Schirnhofer, der vor wenigen Wochen in Rio de Janeiro die Militär-Weltspiele  gewonnen hatte, kam gegen den Kameruner nie zu seinem gewohnten Kampfstil. Der Afrikaner buchte zwei Yuko-Wertungen, Schirnhofer kam dank zweier Verwarnungen für seinen Gegner dann auch zu einem Yuko, aber vier Sekunden vor Ende setzte Dolassem zum entscheidenden Wurf an – Ippon! Damit schied der Salzburger als einziger Österreicher dieser WM 2011 ohne einen gewonnenen Kampf vorzeitig aus. „Ich bekam fünf Tage vor der WM eine Gicht und hatte höllische Zehen-Schmerzen, musste jeden Tag 6 Liter trinken“, erzählt Max, der dann noch nach der Anreise nach Paris drei Kilo abtrainieren musste. „Dazu kam sicher noch der Trainingsrückstand nach meinem Schlüsselbeinruch“, meint der Salzburger. Olympia sei für ihn aber noch lange nicht abgehakt, im Gegenteil: „Es gibt bis zum Ende der Qualifikation noch genug Turniere, bei denen ich fünf gute Resultate fürs Ranking brauche. Und erst nach der EM 2012 wird abgerechnet“, sagt Schirnhofer.

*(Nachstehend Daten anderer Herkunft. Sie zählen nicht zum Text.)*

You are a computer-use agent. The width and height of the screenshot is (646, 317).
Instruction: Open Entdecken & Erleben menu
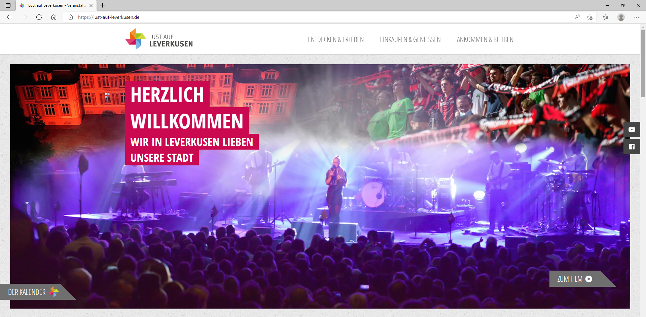click(x=336, y=40)
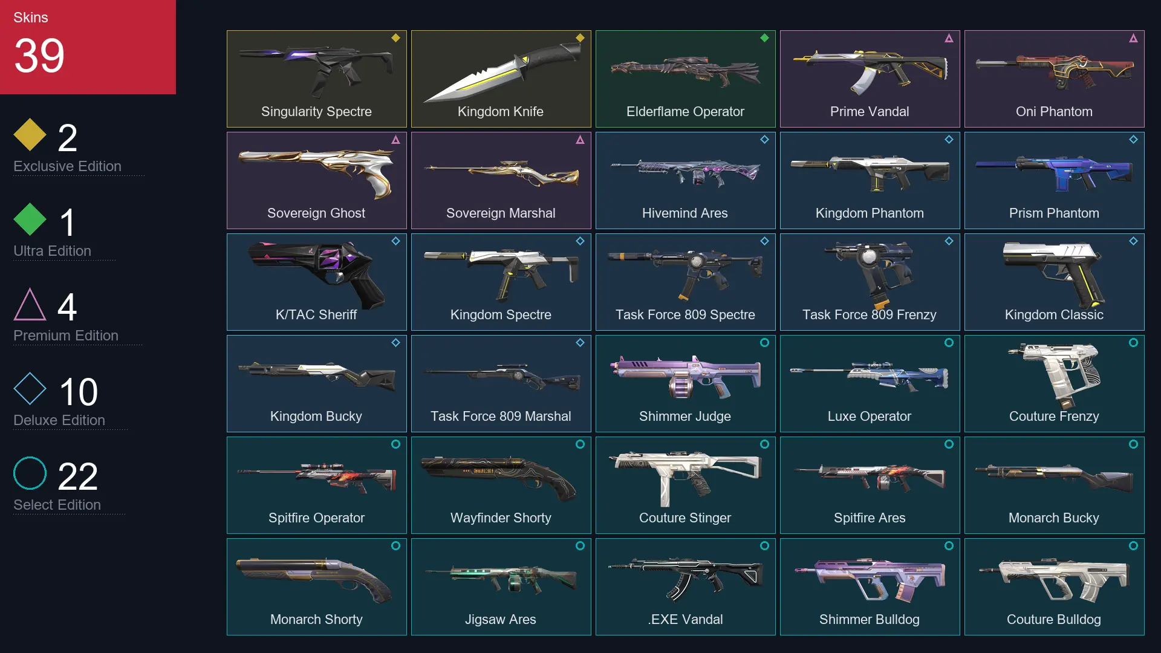Click the teal Select Edition circle icon
The height and width of the screenshot is (653, 1161).
[x=30, y=473]
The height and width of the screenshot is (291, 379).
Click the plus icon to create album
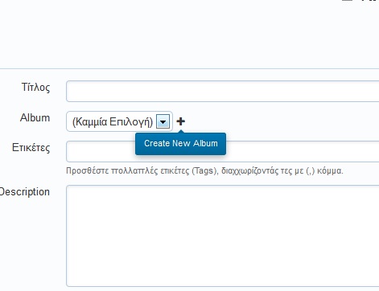(x=181, y=121)
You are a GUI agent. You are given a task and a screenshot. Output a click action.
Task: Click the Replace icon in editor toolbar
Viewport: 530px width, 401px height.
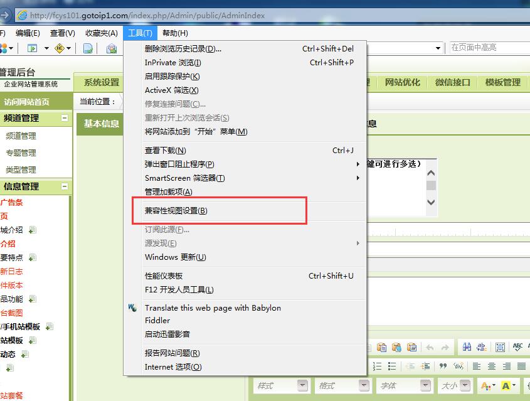pyautogui.click(x=482, y=347)
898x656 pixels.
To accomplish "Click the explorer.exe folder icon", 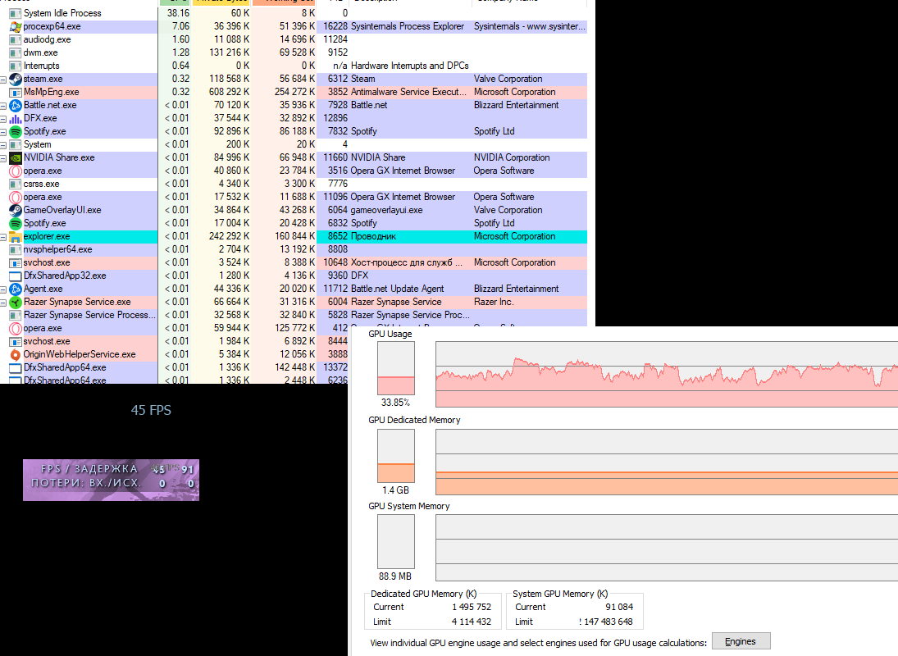I will [16, 236].
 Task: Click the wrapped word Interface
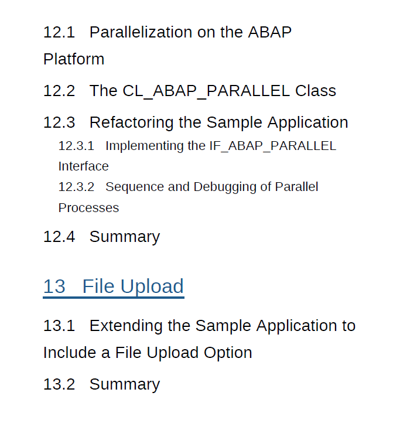[83, 166]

„Das Gesamtergebnis ist mit einem siebenten Platz natürlich enttäuschend, auch wenn die Leistungen unserer Athleten mit Ausnahme von Max nicht schlecht waren“, bilanzierte ÖJV-Cheftrainer Udo Quellmalz. „Aber nur Hilde Drexler hat ihr Ziel erreicht, für sie war es eine gute WM“, so der Deutsche. „Der Erwartungsdruck war groß, wir haben die Hoffnungen leider nicht erfüllt.“ Ähnlich denkt Verbandspräsident Kutschera: „Es war ein Dämpfer zur rechten Zeit. Wenn schon, dann besser jetzt, als bei den Olympischen Spielen in London. Man hat gesehen, dass Erfolge früherer Tage nichts zählen. Jede Meisterschaft ist eine neue Herausforderung. Wichtig wird jetzt sein, vor allem im Bereich der Verantwortlichkeit der Betreuer einiges zu verbessern. Darüber werden wir schon sehr bald im Vorstand beraten müssen. Für Hilde Drexler freue ich mich – sie hat eine sehr gute Entwicklung genommen und ich bin sicher, dass noch mehr Potenzial in ihr steckt. Wenn sie so weitermacht, wird sie in London sicher dabei sein“, ist der ÖJV-Präsident überzeugt.